Executive Summary
The U.S. National Security Agency Central Security Service (NSA CSS) issued a cybersecurity advisory on December 7, 2020 in relation to the exploitation of a VMWare vulnerability identified as CVE-2020-4006, a command injection flaw. According to the NSA CSS advisory, unnamed Russian state-sponsored threat activity groups have been exploiting this vulnerability.

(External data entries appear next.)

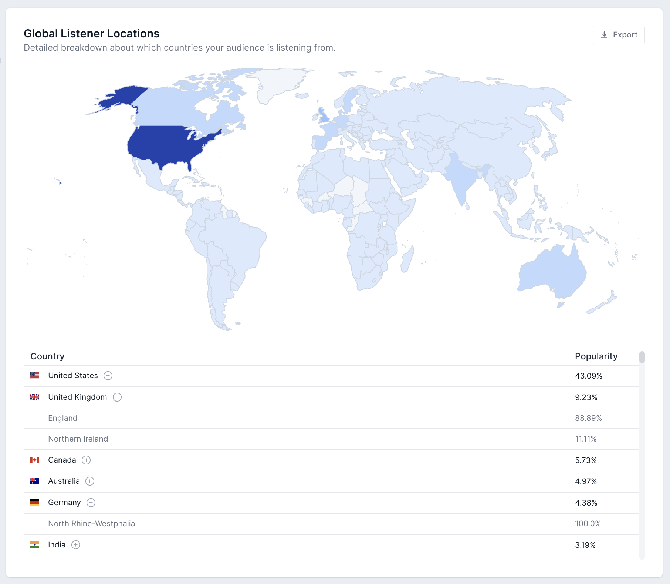Image resolution: width=670 pixels, height=584 pixels.
Task: Click the Canada flag icon
Action: pos(35,460)
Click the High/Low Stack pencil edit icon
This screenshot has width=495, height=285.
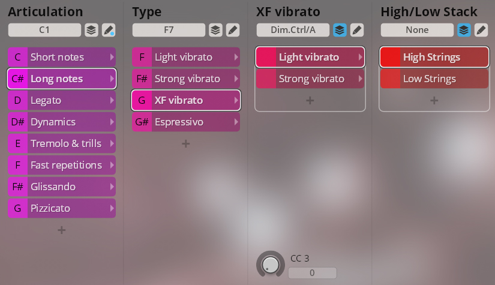481,30
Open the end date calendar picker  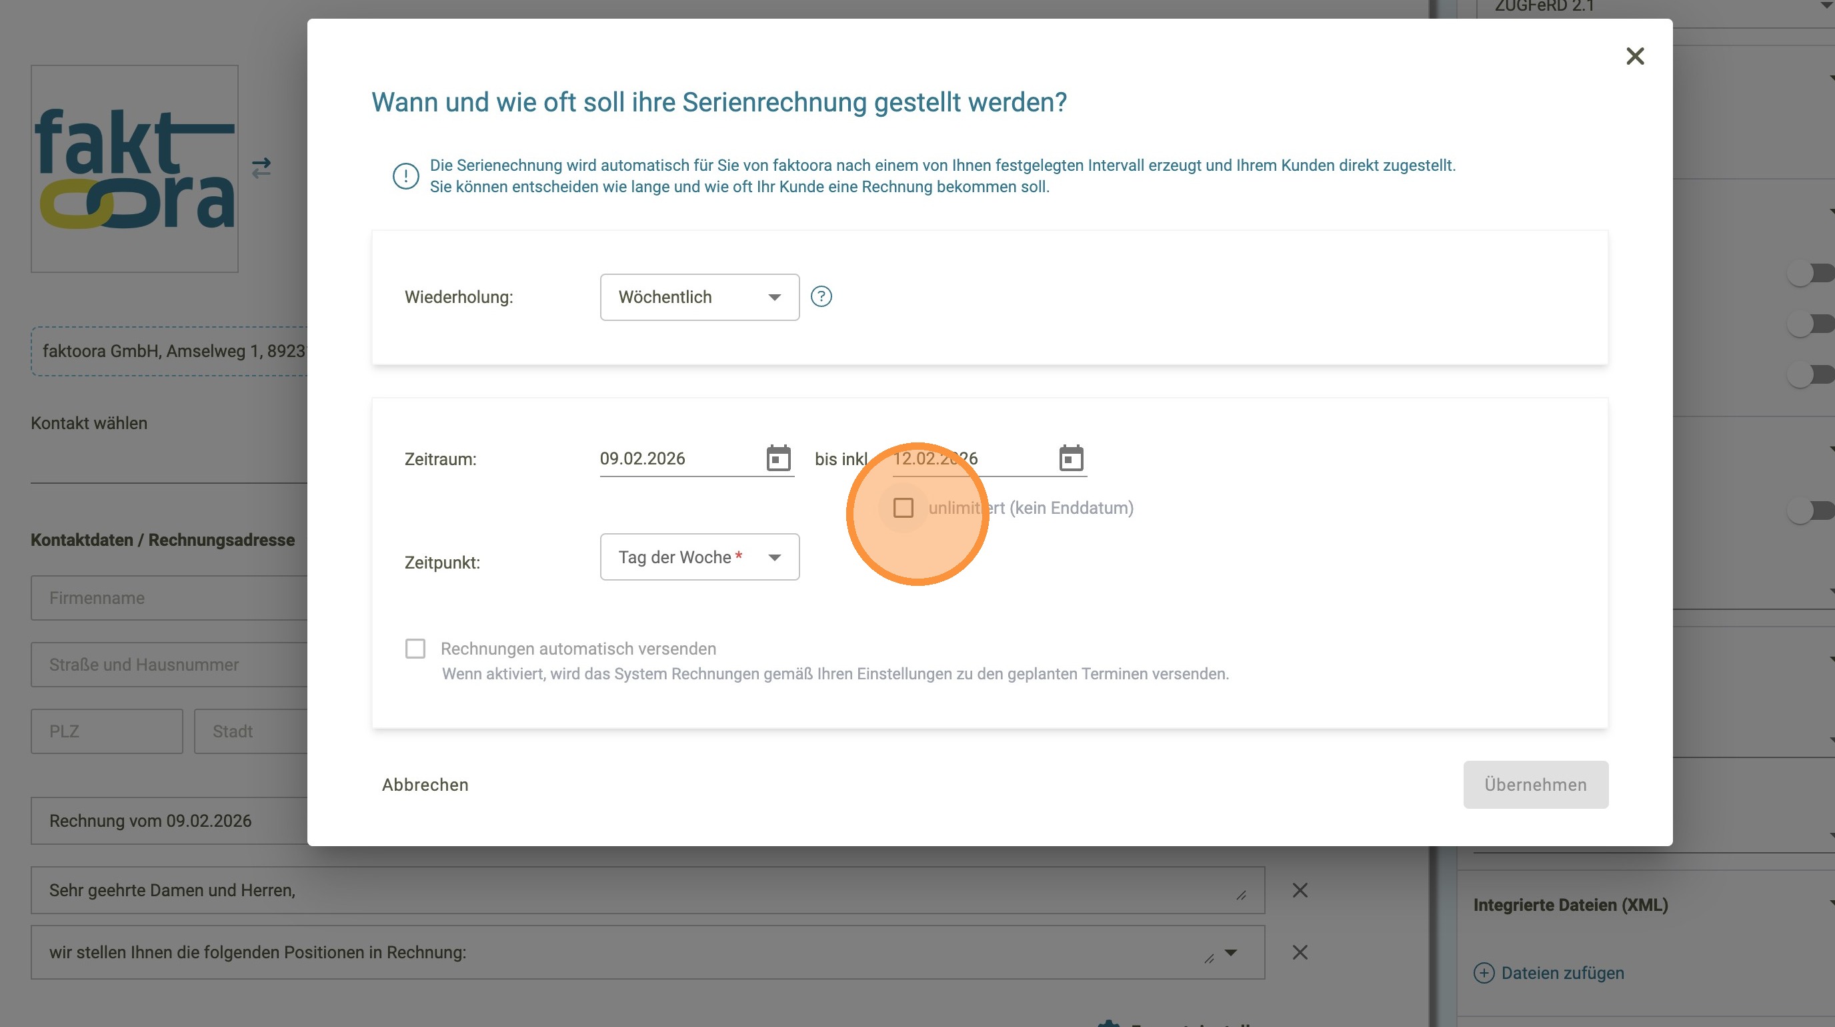1071,458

VMWare indicates, in order for a threat group to take advantage of this vulnerability, it would be necessary for an attacker to have “network access to the administrative configurator on port 8443 and a valid password for the configurator admin account.” VMWare goes on to state that once the threat actor has gained access it is possible to “execute commands with unrestricted privileges on the underlying operating system.” The advisory specifically indicated that “access can allow attackers to forge security assertion markup language (SAML) credentials to send seemingly authentic requests to gain access to protected data.”
After successful exploitation, the threat actor uploads a web shell, which is “a persistent interface for running server commands”. According to the original NSA report, this is done with the end goal of accessing Microsoft’s Active Directory Federation Services (ADFS), giving the attacker access to privileged and otherwise protected information to the targeted organization, if ADFS exists on the network.
The products and versions impacted by this vulnerability are as follows:
VMware Access® 20.01 and 20.10 on Linux®
VMware vIDM® 3.3.1, 3.3.2, and 3.3.3 on Linux
VMware vIDM Connector 3.3.1, 3.3.2, 3.3.3, 19.03
VMware Cloud Foundation® 4.x
VMware vRealize Suite Lifecycle Manager® 8.x
VMWare initially issued an advisory for this vulnerability on November 23, 2020 and released a patch for the affected products on December 5, 2020. In addition to patching, the NSA CSS advisory and VMWare provided workarounds, detection, and further guidance in order to protect against active exploitation of this vulnerability.
The VMWare Security Advisory with patching and workarounds can be found here: https://www.vmware.com/security/advisories/VMSA-2020-0027.html
Even though successful exploitation of this vulnerability requires access from the open internet, as well as advanced knowledge (or successful attempt at guessing) the administrator password for the affected VM products, this vulnerability is considered significant.
According to the detection information within the original NSA CSS report, “The presence of an ‘exit’ statement followed by any 3-digit number, such as ‘exit 123’, within the configurator.log (found on Linux-based systems at /opt/vmware/horizon/workspace/logs/configurator.log) would suggest that exploitation activity may have occurred on the system.”
Recommendations
Apply the VMware provided patch or utilize workarounds as soon as possible in your environment for any of the above listed products.